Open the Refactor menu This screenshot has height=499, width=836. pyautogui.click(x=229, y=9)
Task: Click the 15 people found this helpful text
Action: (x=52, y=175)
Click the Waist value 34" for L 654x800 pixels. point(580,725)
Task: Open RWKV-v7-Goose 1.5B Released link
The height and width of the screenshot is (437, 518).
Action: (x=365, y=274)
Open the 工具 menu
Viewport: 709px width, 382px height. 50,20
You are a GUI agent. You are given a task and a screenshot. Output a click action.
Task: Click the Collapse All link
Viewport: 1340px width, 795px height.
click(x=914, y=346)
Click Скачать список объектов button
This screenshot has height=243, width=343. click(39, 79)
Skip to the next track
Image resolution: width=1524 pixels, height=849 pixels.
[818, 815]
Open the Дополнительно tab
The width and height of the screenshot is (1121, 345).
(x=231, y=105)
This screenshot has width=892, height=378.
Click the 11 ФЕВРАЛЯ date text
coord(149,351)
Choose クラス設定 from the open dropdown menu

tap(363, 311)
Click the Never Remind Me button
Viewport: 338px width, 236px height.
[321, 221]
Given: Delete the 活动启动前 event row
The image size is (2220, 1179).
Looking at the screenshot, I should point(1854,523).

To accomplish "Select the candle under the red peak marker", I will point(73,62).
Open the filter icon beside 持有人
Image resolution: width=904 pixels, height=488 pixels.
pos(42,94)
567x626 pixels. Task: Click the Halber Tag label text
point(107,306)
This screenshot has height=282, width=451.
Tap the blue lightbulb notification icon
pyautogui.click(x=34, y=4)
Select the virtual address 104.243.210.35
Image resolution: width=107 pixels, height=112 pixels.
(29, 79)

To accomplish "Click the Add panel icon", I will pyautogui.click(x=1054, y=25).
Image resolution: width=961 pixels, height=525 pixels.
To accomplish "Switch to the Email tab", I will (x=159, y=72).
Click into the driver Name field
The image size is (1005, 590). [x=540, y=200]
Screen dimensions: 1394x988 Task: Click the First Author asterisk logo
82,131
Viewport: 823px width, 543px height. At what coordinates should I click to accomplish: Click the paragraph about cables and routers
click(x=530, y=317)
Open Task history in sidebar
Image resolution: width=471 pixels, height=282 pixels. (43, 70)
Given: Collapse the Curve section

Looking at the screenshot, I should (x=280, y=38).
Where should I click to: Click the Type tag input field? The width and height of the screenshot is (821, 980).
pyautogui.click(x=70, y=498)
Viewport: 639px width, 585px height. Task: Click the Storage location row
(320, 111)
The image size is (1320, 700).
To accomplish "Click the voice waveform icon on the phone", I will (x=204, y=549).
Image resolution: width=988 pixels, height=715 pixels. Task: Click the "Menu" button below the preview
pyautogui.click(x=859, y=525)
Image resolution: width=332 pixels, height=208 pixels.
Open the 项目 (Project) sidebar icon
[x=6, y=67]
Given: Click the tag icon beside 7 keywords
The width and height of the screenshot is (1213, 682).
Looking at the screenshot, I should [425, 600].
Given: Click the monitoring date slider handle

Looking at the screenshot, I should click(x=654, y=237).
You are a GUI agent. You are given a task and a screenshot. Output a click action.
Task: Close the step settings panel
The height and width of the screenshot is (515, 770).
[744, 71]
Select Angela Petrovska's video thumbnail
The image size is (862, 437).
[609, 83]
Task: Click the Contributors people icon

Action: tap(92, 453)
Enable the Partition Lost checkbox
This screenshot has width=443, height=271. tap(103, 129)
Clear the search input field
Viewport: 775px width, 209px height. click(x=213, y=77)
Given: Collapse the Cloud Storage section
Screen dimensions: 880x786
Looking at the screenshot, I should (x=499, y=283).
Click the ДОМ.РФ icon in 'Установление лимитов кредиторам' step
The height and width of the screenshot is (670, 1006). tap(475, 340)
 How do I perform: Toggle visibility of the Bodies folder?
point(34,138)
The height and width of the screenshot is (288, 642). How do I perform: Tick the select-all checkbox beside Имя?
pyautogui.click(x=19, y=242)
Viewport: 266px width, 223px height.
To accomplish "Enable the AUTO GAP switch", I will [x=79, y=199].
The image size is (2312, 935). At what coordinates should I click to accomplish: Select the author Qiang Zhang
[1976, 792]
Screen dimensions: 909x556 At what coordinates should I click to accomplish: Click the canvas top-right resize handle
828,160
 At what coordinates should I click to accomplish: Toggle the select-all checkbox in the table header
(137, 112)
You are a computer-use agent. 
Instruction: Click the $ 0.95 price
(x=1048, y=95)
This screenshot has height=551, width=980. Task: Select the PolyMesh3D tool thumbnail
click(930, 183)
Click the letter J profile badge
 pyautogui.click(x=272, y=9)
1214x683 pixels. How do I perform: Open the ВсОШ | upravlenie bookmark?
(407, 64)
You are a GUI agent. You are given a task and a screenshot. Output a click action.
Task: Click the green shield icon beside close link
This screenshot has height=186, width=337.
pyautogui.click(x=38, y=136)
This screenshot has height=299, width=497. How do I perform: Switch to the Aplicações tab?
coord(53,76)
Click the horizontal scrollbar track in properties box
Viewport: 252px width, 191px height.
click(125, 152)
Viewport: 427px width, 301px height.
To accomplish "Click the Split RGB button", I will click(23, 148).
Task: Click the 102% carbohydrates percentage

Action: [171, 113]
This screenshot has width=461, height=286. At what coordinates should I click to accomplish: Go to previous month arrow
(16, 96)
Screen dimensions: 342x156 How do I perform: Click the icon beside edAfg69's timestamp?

▶ [Required work]: Rewrite all the records above with every "Screen dimensions" changed to "Screen size" and nothing else altered.

▶ [Output for this task]:
Open the Refactor menu This screenshot has height=499, width=836. pyautogui.click(x=229, y=9)
Task: Click the 15 people found this helpful text
Action: (x=52, y=175)
Click the Waist value 34" for L 654x800 pixels. point(580,725)
Task: Open RWKV-v7-Goose 1.5B Released link
The height and width of the screenshot is (437, 518).
Action: (x=365, y=274)
Open the 工具 menu
Viewport: 709px width, 382px height. 50,20
You are a GUI agent. You are given a task and a screenshot. Output a click action.
Task: Click the Collapse All link
Viewport: 1340px width, 795px height.
click(x=914, y=346)
Click Скачать список объектов button
This screenshot has height=243, width=343. click(39, 79)
Skip to the next track
Image resolution: width=1524 pixels, height=849 pixels.
[818, 815]
Open the Дополнительно tab
The width and height of the screenshot is (1121, 345).
(x=231, y=105)
This screenshot has width=892, height=378.
Click the 11 ФЕВРАЛЯ date text
coord(149,351)
Choose クラス設定 from the open dropdown menu

tap(363, 311)
Click the Never Remind Me button
Viewport: 338px width, 236px height.
[321, 221]
Given: Delete the 活动启动前 event row
The image size is (2220, 1179).
Looking at the screenshot, I should point(1854,523).

To accomplish "Select the candle under the red peak marker", I will point(73,62).
Open the filter icon beside 持有人
Image resolution: width=904 pixels, height=488 pixels.
pos(42,94)
567x626 pixels. Task: Click the Halber Tag label text
point(107,306)
This screenshot has height=282, width=451.
Tap the blue lightbulb notification icon
pyautogui.click(x=34, y=4)
Select the virtual address 104.243.210.35
Image resolution: width=107 pixels, height=112 pixels.
(29, 79)

To accomplish "Click the Add panel icon", I will pyautogui.click(x=1054, y=25).
Image resolution: width=961 pixels, height=525 pixels.
To accomplish "Switch to the Email tab", I will (x=159, y=72).
Click into the driver Name field
The image size is (1005, 590). [x=540, y=200]
Screen size: 1394x988 Task: Click the First Author asterisk logo
82,131
Viewport: 823px width, 543px height. At what coordinates should I click to accomplish: Click the paragraph about cables and routers
click(x=530, y=317)
Open Task history in sidebar
Image resolution: width=471 pixels, height=282 pixels. (43, 70)
Given: Collapse the Curve section

Looking at the screenshot, I should (x=280, y=38).
Where should I click to: Click the Type tag input field? The width and height of the screenshot is (821, 980).
pyautogui.click(x=70, y=498)
Viewport: 639px width, 585px height. Task: Click the Storage location row
(320, 111)
The image size is (1320, 700).
To accomplish "Click the voice waveform icon on the phone", I will (x=204, y=549).
Image resolution: width=988 pixels, height=715 pixels. Task: Click the "Menu" button below the preview
pyautogui.click(x=859, y=525)
Image resolution: width=332 pixels, height=208 pixels.
Open the 项目 (Project) sidebar icon
[x=6, y=67]
Given: Click the tag icon beside 7 keywords
The width and height of the screenshot is (1213, 682).
Looking at the screenshot, I should [425, 600].
Given: Click the monitoring date slider handle

Looking at the screenshot, I should click(x=654, y=237).
You are a GUI agent. You are given a task and a screenshot. Output a click action.
Task: Close the step settings panel
The height and width of the screenshot is (515, 770).
[744, 71]
Select Angela Petrovska's video thumbnail
The image size is (862, 437).
[609, 83]
Task: Click the Contributors people icon

Action: tap(92, 453)
Enable the Partition Lost checkbox
This screenshot has width=443, height=271. tap(103, 129)
Clear the search input field
Viewport: 775px width, 209px height. click(x=213, y=77)
Given: Collapse the Cloud Storage section
Screen size: 880x786
Looking at the screenshot, I should (x=499, y=283).
Click the ДОМ.РФ icon in 'Установление лимитов кредиторам' step
The height and width of the screenshot is (670, 1006). tap(475, 340)
 How do I perform: Toggle visibility of the Bodies folder?
point(34,138)
The height and width of the screenshot is (288, 642). How do I perform: Tick the select-all checkbox beside Имя?
pyautogui.click(x=19, y=242)
Viewport: 266px width, 223px height.
To accomplish "Enable the AUTO GAP switch", I will [x=79, y=199].
The image size is (2312, 935). At what coordinates should I click to accomplish: Select the author Qiang Zhang
[1976, 792]
Screen size: 909x556 At what coordinates should I click to accomplish: Click the canvas top-right resize handle
828,160
 At what coordinates should I click to accomplish: Toggle the select-all checkbox in the table header
(137, 112)
You are a computer-use agent. 
Instruction: Click the $ 0.95 price
(x=1048, y=95)
This screenshot has height=551, width=980. Task: Select the PolyMesh3D tool thumbnail
click(930, 183)
Click the letter J profile badge
 pyautogui.click(x=272, y=9)
1214x683 pixels. How do I perform: Open the ВсОШ | upravlenie bookmark?
(407, 64)
You are a GUI agent. You are given a task and a screenshot. Output a click action.
Task: Click the green shield icon beside close link
This screenshot has height=186, width=337.
pyautogui.click(x=38, y=136)
This screenshot has height=299, width=497. How do I perform: Switch to the Aplicações tab?
coord(53,76)
Click the horizontal scrollbar track in properties box
Viewport: 252px width, 191px height.
click(125, 152)
Viewport: 427px width, 301px height.
To accomplish "Click the Split RGB button", I will click(23, 148).
Task: Click the 102% carbohydrates percentage

Action: [171, 113]
This screenshot has width=461, height=286. At what coordinates should I click to accomplish: Go to previous month arrow
(16, 96)
Screen size: 342x156 How do I perform: Click the icon beside edAfg69's timestamp?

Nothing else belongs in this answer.